## LIST OF TASKS
(1) Print the passage from the blog post about the munch, starting at "Lying man whore." and ending at "bad man whore.".
(2) In the blog post about the munch, what is the name of the narrator's first partner?

## TEXT BLOCK
-------

Tuesday, March 2, 2021

This One Time at a Munch ... AKA, More Evidence That W2K has horrible luck meeting people...

 "Have we talked before?   I swear I know you...," she said, squinting slightly as she tilted those heavily permed blond frosted flake---er, locks, to the side.  It offered a very fetching view down the solid wall of peroxide bleached hair straight into a valley of cleavage that was very definitely on view.   (If only I was a nice, normal asshole, like my first partner, Kenny...I'd take the invitation and enjoy the sights.  Instead, I'm saddled with a lifetime of old world manners and new world guilt -- so I stare straight ahead and set a reminder to repeatedly call myself a loser later.  It's a personality flaw.  I'm working on it.)

I kept the careful, blank smile that comes so naturally in my profession and nodded slowly, because friendly, affirmative body language always makes little white lies more believable --  

"No, I don't think so....I don't get out much.  Really don't."

Lying man whore.  

"Are you suuu--re?  Maybe you were here last month?   Or at Passional?" she asked, stretching the words, obviously putting the hamster on the wheel into overdrive.  Poor hamster.  All those peroxide fumes.  

"Pretty sure," I re-lied.  

Once is polite, lying twice is rude... bad man whore.      

Well, I'd be a man whore if I just took the one-offs at play parties instead of going to munches and single's events looking for an actual relationship.  

It might be nice to be a man whore.  I should ask Kenny.

-------

## SOURCE EXCERPT

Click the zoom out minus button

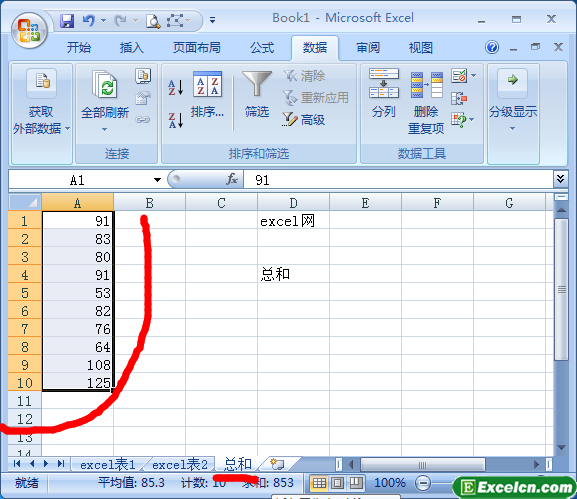[423, 483]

-------

## FULL ANSWERS
(1)
Lying man whore.  

"Are you suuu--re?  Maybe you were here last month?   Or at Passional?" she asked, stretching the words, obviously putting the hamster on the wheel into overdrive.  Poor hamster.  All those peroxide fumes.  

"Pretty sure," I re-lied.  

Once is polite, lying twice is rude... bad man whore.

(2) Kenny